Prognosis

Introduction

Morbidity related to Hashimoto's thyroiditis (HT) typically results from failure to reach the diagnosis of hypothyroidism or to institute L-thyroxine (L-T4) replacement therapy in adequate doses on part of the treating physician, or from failure on the part of the patient to take the replacement medication (i.e. non-compliance of the patient).

With early diagnosis, timely institution of L-T4 replacement therapy, informed patient follow-up care, and attention to other attendant complications, the prognosis in HT is excellent, with patients leading a normal life. Untreated myxedema coma has a poor prognosis and a high mortality rate. Even with early detection and appropriate treatment, mortality ranges from 30% to 60% (Werner, 2000; Arlot, 1991).

The study by Ono et al reported that, as revealed through multivariable logistic regression, a higher in-hospital mortality rate in myxedema coma was associated with older age and catecholamine use (with or without steroids) (Ono et al., 2017).

Transient periods of thyrotoxicosis sometimes occur, and rarely the illness may progress to full hyperthyroid Graves' disease with active orbito-pathy (exophthalmos, inflamed eyes).

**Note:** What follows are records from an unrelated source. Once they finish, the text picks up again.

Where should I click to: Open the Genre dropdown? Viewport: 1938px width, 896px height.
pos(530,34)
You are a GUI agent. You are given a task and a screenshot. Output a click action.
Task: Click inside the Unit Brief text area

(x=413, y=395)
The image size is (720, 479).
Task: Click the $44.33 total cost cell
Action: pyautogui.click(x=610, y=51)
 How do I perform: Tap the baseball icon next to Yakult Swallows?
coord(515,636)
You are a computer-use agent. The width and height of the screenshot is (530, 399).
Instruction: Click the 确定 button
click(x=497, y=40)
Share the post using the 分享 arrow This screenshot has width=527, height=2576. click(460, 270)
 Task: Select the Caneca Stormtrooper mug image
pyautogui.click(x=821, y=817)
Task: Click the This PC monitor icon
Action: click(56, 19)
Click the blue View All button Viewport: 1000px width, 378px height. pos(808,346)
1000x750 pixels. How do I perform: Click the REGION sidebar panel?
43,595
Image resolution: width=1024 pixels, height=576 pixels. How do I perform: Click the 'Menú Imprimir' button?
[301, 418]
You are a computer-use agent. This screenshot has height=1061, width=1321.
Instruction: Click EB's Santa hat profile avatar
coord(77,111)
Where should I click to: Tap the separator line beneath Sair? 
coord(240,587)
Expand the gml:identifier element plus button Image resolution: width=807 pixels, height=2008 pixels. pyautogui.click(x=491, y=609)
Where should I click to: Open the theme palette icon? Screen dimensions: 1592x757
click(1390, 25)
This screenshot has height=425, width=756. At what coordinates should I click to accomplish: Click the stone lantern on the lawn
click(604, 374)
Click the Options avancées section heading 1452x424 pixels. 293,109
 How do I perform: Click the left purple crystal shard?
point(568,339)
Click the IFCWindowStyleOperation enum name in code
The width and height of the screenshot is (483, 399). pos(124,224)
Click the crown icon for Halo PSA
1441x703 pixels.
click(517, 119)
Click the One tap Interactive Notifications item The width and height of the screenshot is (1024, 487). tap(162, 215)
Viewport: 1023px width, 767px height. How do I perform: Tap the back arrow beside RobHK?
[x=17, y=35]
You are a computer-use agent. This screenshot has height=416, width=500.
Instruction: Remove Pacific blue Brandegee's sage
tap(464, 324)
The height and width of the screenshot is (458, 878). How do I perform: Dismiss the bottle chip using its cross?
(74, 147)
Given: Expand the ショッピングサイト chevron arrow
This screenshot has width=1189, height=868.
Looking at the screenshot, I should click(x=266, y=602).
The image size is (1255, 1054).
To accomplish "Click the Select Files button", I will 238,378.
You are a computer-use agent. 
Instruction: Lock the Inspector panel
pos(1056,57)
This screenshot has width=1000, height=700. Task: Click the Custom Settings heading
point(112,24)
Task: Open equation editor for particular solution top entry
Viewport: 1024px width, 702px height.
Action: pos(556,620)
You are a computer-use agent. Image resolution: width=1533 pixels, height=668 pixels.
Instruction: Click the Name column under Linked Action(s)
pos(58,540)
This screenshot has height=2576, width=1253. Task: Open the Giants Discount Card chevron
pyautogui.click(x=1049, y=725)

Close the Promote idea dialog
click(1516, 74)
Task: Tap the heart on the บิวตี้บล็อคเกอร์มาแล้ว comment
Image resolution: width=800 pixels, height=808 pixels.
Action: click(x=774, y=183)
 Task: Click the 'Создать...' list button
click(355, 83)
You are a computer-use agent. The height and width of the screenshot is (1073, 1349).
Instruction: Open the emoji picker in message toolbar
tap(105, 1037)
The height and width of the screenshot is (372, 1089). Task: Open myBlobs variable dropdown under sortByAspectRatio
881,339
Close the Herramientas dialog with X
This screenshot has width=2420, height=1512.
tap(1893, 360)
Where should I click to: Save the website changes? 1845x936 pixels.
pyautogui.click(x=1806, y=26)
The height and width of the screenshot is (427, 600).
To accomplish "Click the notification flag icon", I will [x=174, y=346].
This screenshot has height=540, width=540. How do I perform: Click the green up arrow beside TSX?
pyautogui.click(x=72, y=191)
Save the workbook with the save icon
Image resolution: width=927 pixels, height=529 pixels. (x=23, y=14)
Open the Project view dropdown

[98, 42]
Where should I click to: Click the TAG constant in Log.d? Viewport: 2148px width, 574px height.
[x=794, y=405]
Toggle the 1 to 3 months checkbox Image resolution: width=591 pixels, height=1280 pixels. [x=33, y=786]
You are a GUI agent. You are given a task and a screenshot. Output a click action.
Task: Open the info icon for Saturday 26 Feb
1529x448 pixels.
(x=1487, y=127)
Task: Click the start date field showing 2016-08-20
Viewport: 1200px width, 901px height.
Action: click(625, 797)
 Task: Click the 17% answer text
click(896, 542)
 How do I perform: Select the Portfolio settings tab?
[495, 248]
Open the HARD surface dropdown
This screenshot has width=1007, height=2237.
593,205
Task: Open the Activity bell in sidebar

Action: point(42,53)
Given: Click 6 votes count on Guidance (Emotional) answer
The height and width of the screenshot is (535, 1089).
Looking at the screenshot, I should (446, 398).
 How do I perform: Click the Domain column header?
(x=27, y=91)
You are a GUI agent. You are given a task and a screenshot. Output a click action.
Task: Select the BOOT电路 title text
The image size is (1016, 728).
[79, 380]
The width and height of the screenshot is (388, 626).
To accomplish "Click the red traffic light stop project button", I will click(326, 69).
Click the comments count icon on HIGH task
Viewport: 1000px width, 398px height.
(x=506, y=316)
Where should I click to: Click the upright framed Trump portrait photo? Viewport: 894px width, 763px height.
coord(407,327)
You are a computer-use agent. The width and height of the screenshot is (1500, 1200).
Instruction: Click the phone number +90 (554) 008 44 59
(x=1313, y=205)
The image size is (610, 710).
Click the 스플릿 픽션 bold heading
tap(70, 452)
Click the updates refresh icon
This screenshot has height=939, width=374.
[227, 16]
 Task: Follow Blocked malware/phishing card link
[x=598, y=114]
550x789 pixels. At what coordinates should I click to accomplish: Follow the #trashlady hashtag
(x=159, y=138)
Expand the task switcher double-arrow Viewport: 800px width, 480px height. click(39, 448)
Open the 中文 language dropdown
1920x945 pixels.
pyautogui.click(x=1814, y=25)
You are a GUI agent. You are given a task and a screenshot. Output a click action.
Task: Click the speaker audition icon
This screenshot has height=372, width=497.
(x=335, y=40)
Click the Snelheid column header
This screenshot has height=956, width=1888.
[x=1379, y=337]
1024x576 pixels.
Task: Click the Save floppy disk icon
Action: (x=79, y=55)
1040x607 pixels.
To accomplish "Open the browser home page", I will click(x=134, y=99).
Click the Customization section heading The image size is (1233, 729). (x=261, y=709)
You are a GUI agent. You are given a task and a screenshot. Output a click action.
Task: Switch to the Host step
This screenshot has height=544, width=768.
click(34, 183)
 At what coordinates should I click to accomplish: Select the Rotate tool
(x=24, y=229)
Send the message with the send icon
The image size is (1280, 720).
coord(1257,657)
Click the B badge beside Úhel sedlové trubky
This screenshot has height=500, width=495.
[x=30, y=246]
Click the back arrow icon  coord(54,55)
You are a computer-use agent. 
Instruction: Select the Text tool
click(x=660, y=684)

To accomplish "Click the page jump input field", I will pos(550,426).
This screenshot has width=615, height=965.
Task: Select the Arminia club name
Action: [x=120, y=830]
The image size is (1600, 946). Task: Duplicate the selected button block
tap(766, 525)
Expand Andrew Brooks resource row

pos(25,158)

The increased prevalence of lipid disorders in association with untreated hypothyroidism has the potential to increase morbidity from coronary artery disease in patients with untreated or undertreated HT. A study by Sato et al suggested that in patients with heart failure, those with subclinical hypothyroidism have a worse prognosis, finding a significant increase in the rates of cardiac events and all-cause mortality in heart failure patients in the study with subclinical hypothyroidism compared with those who were euthyroid (Sato et al., 2018).

The relationship between papillary thyroid carcinoma (PTC) and HT has been controversial. Some investigations reported that the risk for PTCs is increased in patients with HT (Anand, Singh, Kushwaha, Hussain, & Sonkar, 2014). However, other studies have not observed a positive correlation (Jankovic, Le, & Hershman, 2013). The frequency of the association between PTC and HT ranges from 9% to 58% in a series of studies (Fugazzola, Colombo, Perrino, & Muzza, 2011). Whether HT represents a host immune response to PTC or just a chance occurrence remains unclear. Recently, studies have also focused on the influence of HT on the prognosis of PTC patients associated with HT. Several authors reported that the presence of HT in PTC is associated with smaller tumor size, less tumor invasion, a lower frequency of lymph node metastasis, less advanced TNM stage, and better prognosis (Kim, 2009; Kurukahvecioglu, 2007; Repplinger, 2008; Kiml 2011). In contrast, other studies reported that PTCs that coexist with HT are more likely to be bilateral and multifocal, resulting in a higher frequency of lymph node metastases (Consorti, 2010; Kebebew, 2001; Kim, 2010). Meta-analyses have indicated that HT is present in 26% of multifocal patients compared with 21% of unifocal patients (Lee, Kim, Choi, & Kim, 2003). Zhu et al. (2016) studied 763 PTC patients with and without HT. They reported that PTC patients with HT tended to exhibit multifocality (46.6% versus 21.6%, P < 0.001) and greater capsular invasion (43.3% versus 29.2%, P < 0.001) as compared to PTC patients without HT.